METHODS: This is a retrospective chart review of patients with active alcohol use disorder who presented to a level 1 trauma center over a 4-year period and required medication-assisted management for AWS. The primary outcome variable examined was the development of AWS and associated complications. Additional outcomes measured included hospital length of stay, mortality, and medication-related adverse events.

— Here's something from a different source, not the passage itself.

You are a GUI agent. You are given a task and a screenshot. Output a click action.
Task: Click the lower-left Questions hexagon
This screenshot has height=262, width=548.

RESULTS: Of the 85 patients in the study sample, 52 received a fixed-dose benzodiazepine-based protocol and 33 received phenobarbital-based protocol. In the benzodiazepine-based protocol group, 25 patients (48.2%) developed AWD and 38 (73.1%) developed uncomplicated AWS, as compared to 0 patients in the phenobarbital-based protocol (P = 0.0001). There were 10 (19.2%) patients with medication adverse side effects in the benzodiazepine-based protocol group versus 0 patients in the phenobarbital-based protocol group. There were no statically significant differences between the 2 groups as pertains to rates of other AWS-related complications, patient mortality, or length of stay.

CONCLUSION: The use of a phenobarbital-based protocol in trauma patients with underlying active alcohol use disorder resulted in a statistically significant decrease in the incidence of AWD and uncomplicated AWS secondary to AWS when compared to patients treated with a fixed-dose benzodiazepine-based protocol.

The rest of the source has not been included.